Reading passage
○ ○ ○ ○

# Iron Man 2



## Steve615

It's been known for sometime now that there would be a sequel to the summer blockbuster film from Marvel Comics.
It is being reported that Terrence Howard will be replaced by Don Cheadle for the part of the Jim Rhodes character in the forthcoming sequel.
Apparently negotiations between Marvel and Howard fell apart "over financial differences" among other things.

http://www.hollywoodreporter.com/hr/content_display/news/e3ibc7ed676383467c2448e29f67361b144

http://www.zap2it.com/movies/news/zap-cheadlereplacinghowardinironman,0,790527.story


----------



## curt8403

Steve615 said:


> It's been known for sometime now that there would be a sequel to the summer blockbuster film from Marvel Comics.
> It is being reported that Terrence Howard will be replaced by Don Cheadle for the part of the Jim Rhodes character in the forthcoming sequel.
> Apparently negotiations between Marvel and Howard fell apart "over financial differences" among other things.
> 
> http://www.hollywoodreporter.com/hr/content_display/news/e3ibc7ed676383467c2448e29f67361b144
> 
> http://www.zap2it.com/movies/news/zap-cheadlereplacinghowardinironman,0,790527.story


yes,

http://news.yahoo.com/s/eonline/20081014/en_celeb_eo/63637


----------



## spartanstew

I'd rather see Cheadle anyway.


----------



## Steve615

Terrence Howard says being replaced by Don Cheadle in the upcoming sequel was "surprise of a lifetime".

http://movies.yahoo.com/feature/terrencehoward_blog.html


----------



## Steve615

From L.A. Times:
The role of Nick Fury may not happen in the forthcoming sequel,according to Samuel L. Jackson.

http://latimesblogs.latimes.com/herocomplex/2009/01/nick-fury-no-mo.html


----------



## Tom Robertson

Sigh... What a mess.

○ ○ ○ ○

Available data
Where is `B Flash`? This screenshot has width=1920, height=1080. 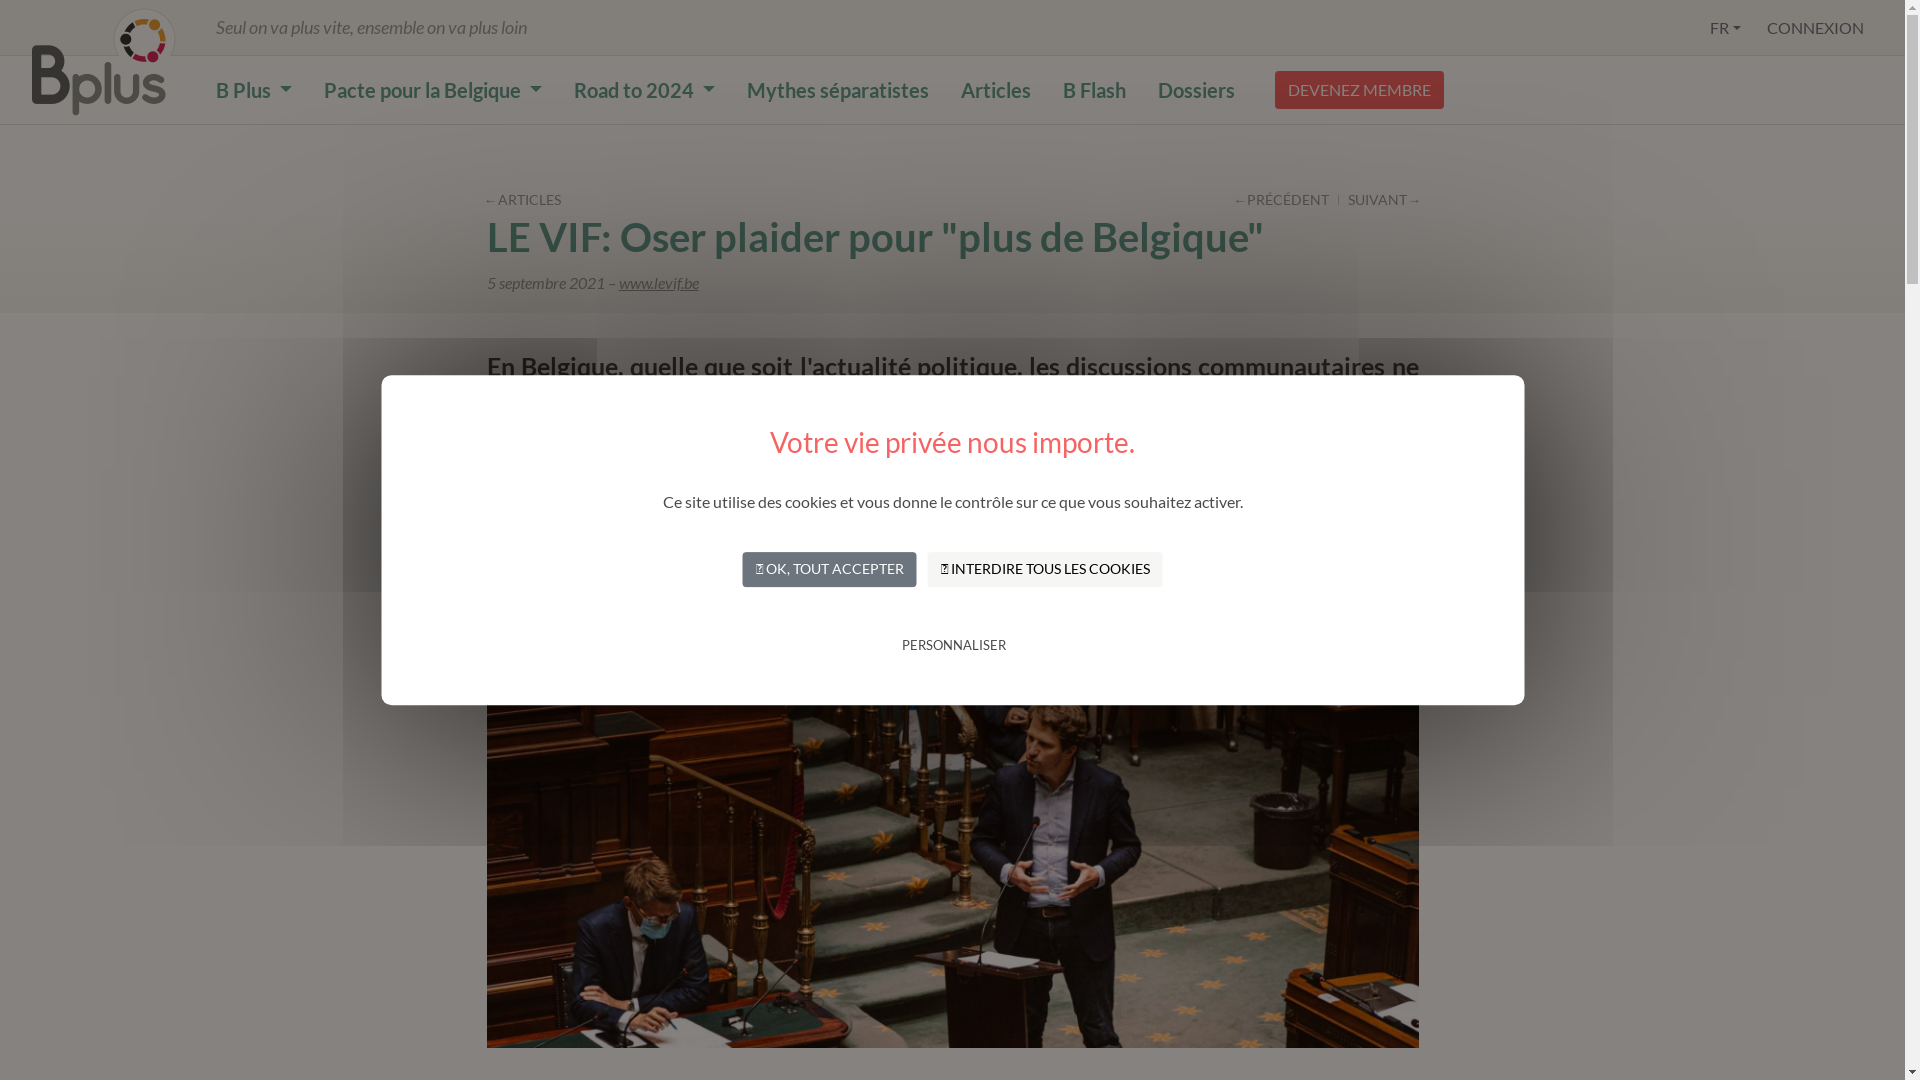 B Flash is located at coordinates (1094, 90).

○ ○ ○ ○

The tasks
(A) In the Iron Man 2 thread, who is reported to be replacing Terrence Howard as Jim Rhodes?
(B) Extend the Iron Man 2 forum thread with more posts after its final one.
Leave the listing out of this work entirely.

Results in order
(A) Don Cheadle.

(B)
Let's hope they straighten that out soon.


----------



## joshjr

Tom Robertson said:


> Sigh... What a mess.
> 
> Let's hope they straighten that out soon.


Im still bummed that they are bring on board Don Cheedle instad of keeping the great cast intact from the first film.


----------



## Dario33

At least Rourke has been cast...:up:


----------



## Steve615

From Variety:
Mickey Rourke and Sam Rockwell are currently in negotiations to play two key villains in the forthcoming film from Marvel Entertainment.
Emily Blunt has apparently emerged as the frontrunner for the role of Black Widow in the film.
Production of the film is scheduled to begin this spring,with a summer 2010 release by Paramount.

http://www.variety.com/VR1117998515.html


----------



## mmccaugh

> Terrence Howard, who by some reports was the first actor signed to "Iron Man" and the highest-paid actor in the cast, won't be back for the sequel (Don Cheadle is taking his place as the key supporting character Rhodey and his alter ego War Machine) and money seems to have been part of the issue.


I think he was good, but he shouldn't have been the highest paid guy in the film lol.

I almost passed the movie up actually because I'm not a big Robert Downey Jr fan, but he did a phenomenal job as Tony Stark, if anyone should be making more money in the sequel it's him.

Same thing for Samuel Jackson, I like him and all, but Nick Fury is a supporting character at best, I can't imagine they are going to be willing to pay the kind of money he wants to return.


----------



## coldsteel

mmccaugh said:


> Same thing for Samuel Jackson, I like him and all, but Nick Fury is a supporting character at best, I can't imagine they are going to be willing to pay the kind of money he wants to return.


Next cameo we should see him in is the end of Captain America, finding the popsicle...


----------



## Tom Robertson

The whole Nick Fury arc was to have a few cameos (that surely are underpaid for Samuel's level of ability) leading to his own movie that wouldn't be underpaid. Of course... they have to agree on terms throughout the arc and the payoff movie. 

Happy Snowplow Mailbox Hockey Day!
Tom


----------



## coldsteel

Tom Robertson said:


> Happy Snowplow Mailbox Hockey Day!
> Tom


----------



## Tom Robertson

Online calendar of holidays, mostly obscure... 

Happy National Handwriting Day!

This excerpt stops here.